La Unión Argentina de Trabajadores Rurales y Estibadores (UATRE), junto al Sindicato de Trabajadores de la Industria de la Alimentación (STIA), la Federación de la Carne (FGPIC) y la Federación de Molineros (FAyM), encabezaron una masiva movilización hacia la Secretaría de Trabajo de la Nación. El reclamo conjunto busca visibilizar y frenar la alarmante situación que atraviesa el Grupo GTA Granja Tres Arroyos, un conflicto productivo que pone en riesgo directo cerca de 7.000 puestos de trabajo en todo el país.
Durante la jornada, referentes sindicales y operarios del sector demandaron la inmediata intervención del Gobierno nacional para garantizar el pago de haberes adeudados, frenar la ola de despidos y diseñar un plan que asegure la continuidad operativa de la firma. La protesta reflejó la profunda preocupación por la paralización parcial de la actividad y la falta de certezas sobre el futuro de las plantas productivas.
En el marco de la manifestación, la secretaria de Organización de UATRE, Natalia Sánchez Jauregui, remarcó la importancia de la unidad gremial y apuntó a la responsabilidad del Estado nacional en la búsqueda de soluciones. La dirigente sostuvo que detrás de cada empleo hay una familia y un proyecto de vida, por lo que resulta inadmisible que las consecuencias de la crisis recaigan sobre los asalariados. Asimismo, insistió en que el conflicto trasciende lo estrictamente empresarial y requiere de una mesa de diálogo urgente convocada por las autoridades gubernamentales.
En paralelo a las acciones de calle, los representantes de las cuatro organizaciones mantuvieron un encuentro en la Cámara de Diputados de la Nación con integrantes del bloque Unión por la Patria. Durante la reunión, los dirigentes sindicales expusieron la magnitud del impacto social y económico que generaría el colapso de la firma y solicitaron el respaldo del Poder Legislativo para interceder ante el Poder Ejecutivo y los directivos de la empresa.

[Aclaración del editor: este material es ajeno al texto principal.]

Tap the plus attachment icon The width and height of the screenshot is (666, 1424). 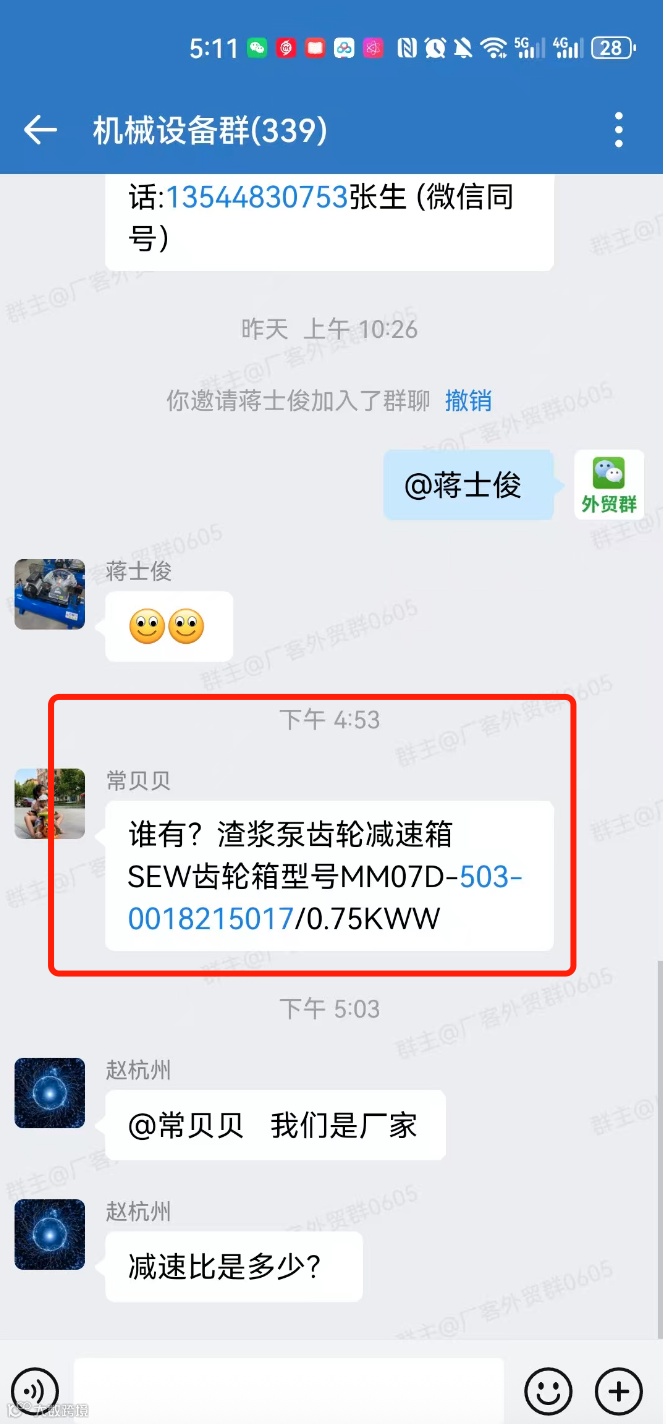point(618,1391)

Por su parte, los legisladores nacionales asumieron el compromiso de articular los mecanismos institucionales necesarios para convocar a las partes involucradas a una mesa de trabajo conjunta. Tras la ronda de gestiones, las conducciones gremiales ratificaron que mantendrán el plan de lucha y el frente común hasta lograr respuestas concretas que resguarden la totalidad de las fuentes laborales y la estabilidad salarial.